Nos últimos 25 anos, o consumo de fumo no Brasil está relativamente estável, algo em torno de 4 a 5 bilhões de maços/ano. A produção do cigarro corresponde à terceira etapa no ciclo do tabaco, e no Brasil ela está concentrada nos estados do Rio Grande do Sul, Paraná e Rio de Janeiro, onde há mais de cem anos encontra-se a sede da Souza Cruz no país. Líder no mercado mundial, a Souza Cruz é subsidiária da British American Tobacco, empresa britânica que na primeira metade do século 20 começou um processo de expansão de fronteiras, quando compra a Souza Cruz no início da década de 20.
De acordo com Tânia Cavalcante, existe um programa do Ministério da Agricultura, “infelizmente pouco divulgado”, que propõe a diversificação de produção em áreas cultivadas com tabaco. Os Estados Unidos, conforme Xavier, é exemplo neste sentido, pois já desenvolveu programa nacional de apoio aos produtores de fumo para que eles mudassem sua fonte de renda.
Questão de Saúde
O hábito do fumo é modernamente diagnosticado como doença pediátrica porque 90% dos fumantes começa a fumar antes dos 19 anos, e a idade média de iniciação é de 15 anos. De acordo com dados do Inca (Instituto Nacional do Câncer) dos cerca de 1,25 bilhão de fumantes no mundo, mais de 30 milhões são brasileiros. Conforme Tânia Cavalcante, o cigarro é responsável por 90% dos casos de câncer de pulmão e dos seis tipos de câncer com maior índice de mortalidade no Brasil, metade (pulmão, colo de útero e esôfago) tem o cigarro como um de seus fatores de risco.

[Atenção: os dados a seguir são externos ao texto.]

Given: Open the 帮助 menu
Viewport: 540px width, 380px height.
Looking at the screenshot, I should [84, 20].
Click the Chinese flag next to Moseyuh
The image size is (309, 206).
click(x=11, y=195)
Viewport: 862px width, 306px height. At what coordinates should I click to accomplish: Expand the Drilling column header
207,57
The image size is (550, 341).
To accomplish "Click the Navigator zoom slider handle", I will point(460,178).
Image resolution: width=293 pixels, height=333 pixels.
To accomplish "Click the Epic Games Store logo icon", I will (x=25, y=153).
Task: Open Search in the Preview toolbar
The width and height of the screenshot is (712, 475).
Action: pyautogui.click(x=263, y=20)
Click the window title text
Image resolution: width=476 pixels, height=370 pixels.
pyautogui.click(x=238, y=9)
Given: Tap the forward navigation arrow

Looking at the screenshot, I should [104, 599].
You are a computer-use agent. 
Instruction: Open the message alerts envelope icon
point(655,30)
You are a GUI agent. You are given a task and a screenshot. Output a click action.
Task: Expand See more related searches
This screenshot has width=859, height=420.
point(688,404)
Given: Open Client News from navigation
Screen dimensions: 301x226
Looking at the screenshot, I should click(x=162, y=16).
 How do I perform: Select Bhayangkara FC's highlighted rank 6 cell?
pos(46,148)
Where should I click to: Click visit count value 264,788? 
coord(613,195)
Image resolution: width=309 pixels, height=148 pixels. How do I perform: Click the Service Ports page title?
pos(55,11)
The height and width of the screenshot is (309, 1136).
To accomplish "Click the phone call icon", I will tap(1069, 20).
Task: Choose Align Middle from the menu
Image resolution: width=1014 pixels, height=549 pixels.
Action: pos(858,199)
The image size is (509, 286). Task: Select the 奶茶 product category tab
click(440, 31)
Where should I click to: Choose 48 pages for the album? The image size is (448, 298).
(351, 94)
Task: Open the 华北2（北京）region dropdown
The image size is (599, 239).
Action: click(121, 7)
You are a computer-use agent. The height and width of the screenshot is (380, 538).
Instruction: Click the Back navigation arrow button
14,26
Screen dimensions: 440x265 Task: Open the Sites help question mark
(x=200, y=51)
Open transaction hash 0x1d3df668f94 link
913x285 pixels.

O Ministério da Saúde, entretanto, divulgou no dia 18 de abril os resultados de pesquisas recentes que comprovam que, nos últimos cinco anos, a proporção de fumantes na população geral caiu de 16,2% para 15,1%, sendo que a redução mais expressiva ocorreu entre os homens. O estudo foi realizado no período de 2006 a 2010. Em 1989, quando o número começou a ser pesquisado, a quantidade de fumantes era equivalente a 34,8% na população.
Deborah Malta, coordenadora-geral do Departamento de Análise da Situação da Saúde do Ministério da Saúde, menciona algumas das medidas que explicam essa redução: “Em 12 anos nós reduzimos isso e atribuímos muito a uma política do governo federal e também da sociedade civil tanto regulando quanto proibindo a propaganda, o que desestimulou muito o fumo junto aos estudantes, como também estabelecendo programas por exemplo de ambientes livres de cigarro, colocando figuras nos maços de cigarro que desestimulam a população. Com isso nossos jovens têm fumado menos”. Para Tânia Cavalcante, entretanto, ainda há muito que ser feito.